17. As regards the objection of non-arbitrability of dispute due to allegations of criminality, the Court felt the allegations are simple accusations as against serious allegation of forgery or fabrication and as such there is no bar. The High Court also held that arbitration as a remedy cannot be foreclosed due to the pendency of proceedings under the Recovery Act as there was no conflict between the two laws. It observed that while Recovery Act operating an independent field provides for a mechanism for determining and recovering a public debt, arbitration, on the other hand deals with a resolution of wide range of disputes arising out of a contract. The High Court also held that mere issuance of a notice under the Recovery Act cannot lead to the conclusion that claims made thereunder are public debts and subject to exclusive consideration under Recovery Act. It therefore held that courts should not be hasty in concluding that remedy under one law operates in derogation of a remedy under another. Even if there is any conflict, the High Court held that the Arbitration Act would override the Recovery Act since the former is a central legislation.

18. The High Court also stated that the omission on the part of the rice-millers to file an application under Section 8 of the Arbitration Act during the certificate proceedings does not amount to a waiver of the arbitration clause. It was held that powers under Section 11 operate independently of the conditions flowing from Section 8. Lastly, the High Court also held that attempting settlement of disputes through mutual discussion is not a pre-condition for invoking the arbitration under clause 16 of the agreement.

19. We have heard Mr. Ranjit Kumar, learned senior counsel appearing for the appellant and Mr. Amit Sibal, learned senior counsel appearing on behalf of the respondents-Rice Millers. The submissions of the learned counsels can broadly be divided into four parts, though there are two other incidental submissions which may not have a direct bearing on our final decision. The broad submissions can be formulated as the following issues:

III. Issue.

I. Whether the dispute between the respondents and the appellant arising out of the agreement incorporating the arbitration clause has become non-arbitrable in view of the initiation and pendency of the criminal cases.

II. Whether invocation of the Recovery Act by the appellant-Corporation bars initiation of proceedings under the Arbitration Act.

III. Whether the application under Section 11(6) of the Arbitration and Conciliation Act, 1996 is barred by limitation.

IV. Whether the issue relating to legality and validity of invocation of arbitral proceedings under Section 11(6) is conclusively decided by the High Court in Sadhna Kumari v. Bihar State Food & Civil Supplies Corporation Ltd., against which SLP was dismissed.

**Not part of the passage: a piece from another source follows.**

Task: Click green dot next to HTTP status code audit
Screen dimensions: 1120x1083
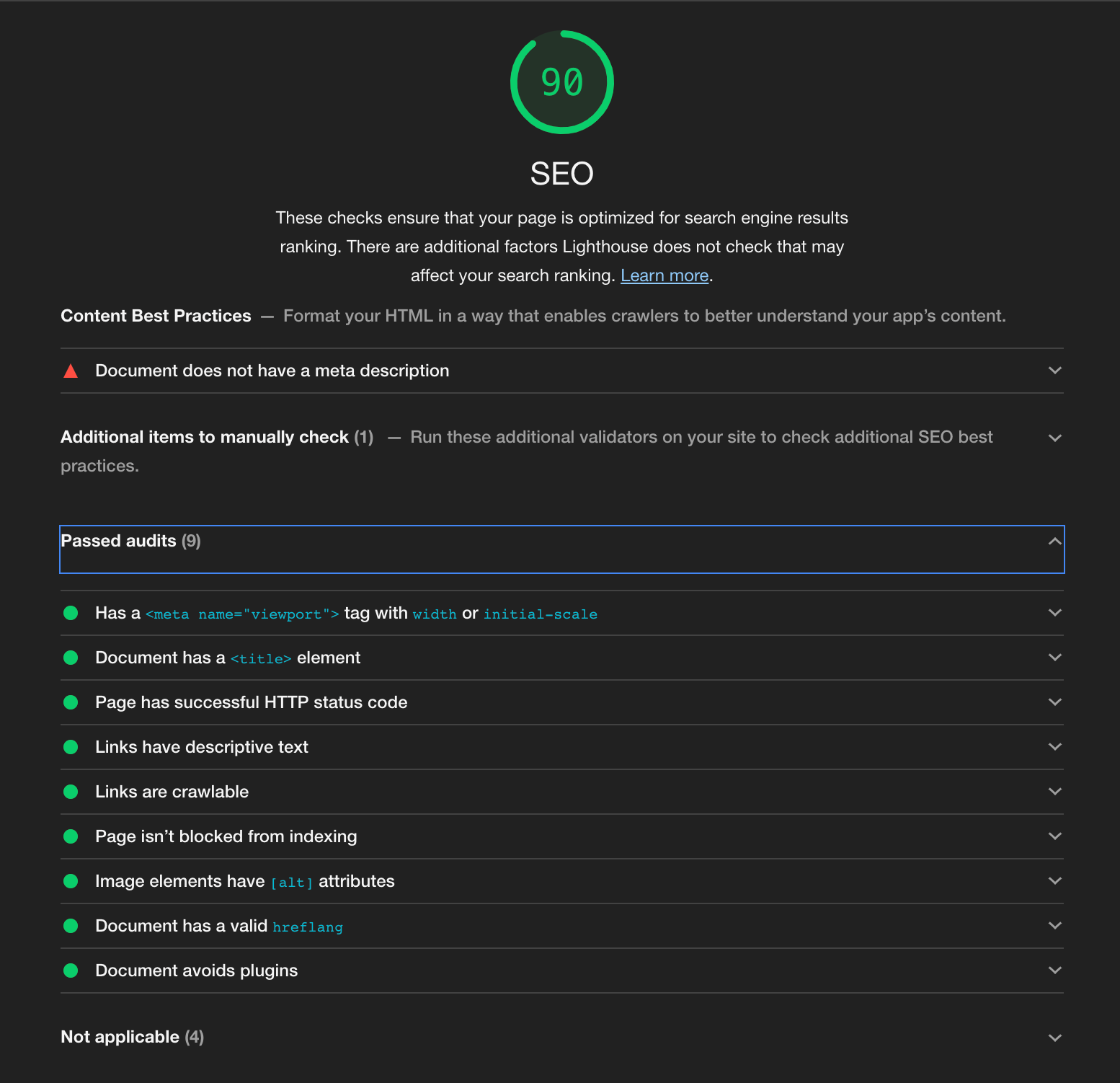Action: [71, 702]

V. Whether the decision in the order of Bihar Public Works Contracts Disputes Arbitration Tribunal operates as res judicata.

VI. Whether issues no. 1 to 5 should be left to the arbitral tribunal to decide in view of sub-section (6A) of Section 11 of the Act.

IV. Submissions.

20. Mr. Ranjit Kumar and Mr. Amit Sibal have extensively argued on the issue of arbitrability, rather on non-arbitrability of the disputes as contended by Mr. Ranjit Kumar. They referred to a number of precedents on the issue of fraud or serious fraud involved in the dispute and also the subject matter for arbitration.

V. Principles governing arbitrability in cases involving allegations of serious fraud.

21. In view of our decision, it is unnecessary to delve deep on this issue, but sufficient to restate the law on the subject. The position of law as it applies to initiation of arbitral proceedings in the teeth of allegations of criminality involved in the dispute, where criminal proceedings are either pending or to be initiated is considered in several decisions of this Court.12 In A. Ayyasamy v. A. Paramasivam13, this Court has considered the matter in detail and laid down certain principles. As the relevant portions of the decision in Ayyasamy (supra) have been extracted in the subsequent decisions of this Court in Ameet Lalchand Shah v. Rishabh Enterprises14, Rashid Raza v. Sadaf Akhtar,15 and Avitel Post Studioz Limited v. HSBC PI Holdings (Mauritius) Limited16, we are of the opinion that our judgment need not be burdened by extracting excerpts from the judgment all over again. Instead, we seek to restate the principles as follows:—

I. Access to justice for enforcement of rights and obligations is assured by the usual proceedings in the ordinary tribunals.17 It is for this reason that Section 28 of the Indian Contract Act, 1872 while prohibiting agreements in restraint of legal proceedings saves resolution of disputes through contract, i.e., by arbitration. The conduct of arbitration is governed by the Arbitration and Conciliation Act, 1996.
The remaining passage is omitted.